What a glorious day! After weeks of cold, wet weather we reveled in the sunny and relatively warm weather that greeted 13 very eager hikers and their 11 canine companions. We welcomed newcomers Emily, with Raleigh. Regulars Lisa and Chuck were back with Jester; Alice came with Diva; Jenifer brought Tigger; Nancy brought Tester; and Mary brought Casper, but Troop and Ken didn’t make this hike. Joanna and Jeff brought April and her new housemate Amber, a remarkably calm puppy eager to meet and greet people and dogs, and everyone liked her, too. Shirley was back with Princess, and Sarah returned with well-mannered Toby who does an awesome “watch” when Sarah asks him.
We checked out the Nature Center, collected maps, chocolate and dog biscuits and set off through the meadow. We passed the ˝ acre Pioneer Pond used for environmental studies. When we arrived at Pioneer Village we met the resident sheep, and saw a smokehouse, a corn crib, the original McClosky family cabin. We also saw the Brown family cabin which was built in 1868 by William Brown in an area of Montgomery County which later became Brownstown. The cabin was dismantled and moved by students from Farquhar Middle School and reconstructed at this site by the Department of Parks Rock Creek Maintenance Crew.
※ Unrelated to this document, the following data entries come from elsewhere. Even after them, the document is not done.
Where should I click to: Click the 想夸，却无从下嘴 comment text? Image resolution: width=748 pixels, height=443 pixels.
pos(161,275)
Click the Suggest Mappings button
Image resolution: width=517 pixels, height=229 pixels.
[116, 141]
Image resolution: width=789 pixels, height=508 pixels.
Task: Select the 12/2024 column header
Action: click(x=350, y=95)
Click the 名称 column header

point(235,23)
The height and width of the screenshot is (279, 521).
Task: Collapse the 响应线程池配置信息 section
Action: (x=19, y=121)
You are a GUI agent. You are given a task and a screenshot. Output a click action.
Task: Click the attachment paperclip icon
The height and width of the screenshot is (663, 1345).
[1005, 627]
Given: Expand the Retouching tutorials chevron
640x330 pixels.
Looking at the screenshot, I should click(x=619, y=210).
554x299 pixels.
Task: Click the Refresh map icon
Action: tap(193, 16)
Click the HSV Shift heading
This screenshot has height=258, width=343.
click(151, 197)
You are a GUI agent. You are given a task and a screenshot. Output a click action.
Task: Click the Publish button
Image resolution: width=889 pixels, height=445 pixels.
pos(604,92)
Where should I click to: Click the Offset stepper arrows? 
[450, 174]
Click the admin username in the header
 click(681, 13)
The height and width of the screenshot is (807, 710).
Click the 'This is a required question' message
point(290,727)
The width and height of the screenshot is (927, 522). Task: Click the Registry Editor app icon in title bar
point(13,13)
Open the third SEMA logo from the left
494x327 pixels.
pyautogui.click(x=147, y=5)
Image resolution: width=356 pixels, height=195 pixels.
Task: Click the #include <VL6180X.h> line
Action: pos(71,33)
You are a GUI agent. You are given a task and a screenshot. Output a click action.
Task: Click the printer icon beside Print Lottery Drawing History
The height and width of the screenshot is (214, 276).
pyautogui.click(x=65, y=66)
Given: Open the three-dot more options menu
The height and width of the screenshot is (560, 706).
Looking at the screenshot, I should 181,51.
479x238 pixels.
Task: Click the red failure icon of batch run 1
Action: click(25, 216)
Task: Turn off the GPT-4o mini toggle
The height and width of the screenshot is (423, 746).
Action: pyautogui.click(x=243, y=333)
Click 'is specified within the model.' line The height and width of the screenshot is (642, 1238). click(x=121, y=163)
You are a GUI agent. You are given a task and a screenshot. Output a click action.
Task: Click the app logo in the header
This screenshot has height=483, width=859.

From there we headed out on the Spring Trail, through the woods and over some creeks and past a fenced “interpretive succession plot” where the park service is studying the natural habitat, trying to find out what plants will grow, and how abundantly, when deer are not browsing the vegetation. We paused to visit the Valieant Covered Bridge, named for Joan Valieant an educator and environmentalist. The bridge was built by Rockville High School Students using funds donated by friends and colleagues of Joan Valieant. The dogs all trotted happily through the bridge and we took a water break on the other side. Sarah surprised everyone by passing around home-made muffins—What a treat! Thus fortified, we continued hiking.
The sun was out and as we passed through the meadow and forest edge habitats we saw birds, deer and a couple of squirrels. Out next stop was Walnut Grove Cemetery, dating back to the early 1800’s, where Amanda Prather and members of her family are buried. From there we hiked Old Nasty Trail going steeply down to Lake Frank, a 54 acre lake that was created for flood control and recreation. As we hiked back to the Nature Center we had a magnificent view of the frozen lake glittering in the sunlight.
After returning to the Nature Center, we visited the raptor aviary, an interpretive exhibit where permanently disabled birds, which can not be rehabilitated and released, are cared for and their habits studied. We saw an owl, a hawk, a vulture and our national bird, the bald eagle. The dogs were fascinated, but they were quiet and the birds basically ignored them. Since this was a shorter than usual hike, people and dogs seemed reluctant to say good-bye and we all stood around chatting together until the wind picked up and going home began to look like a good idea.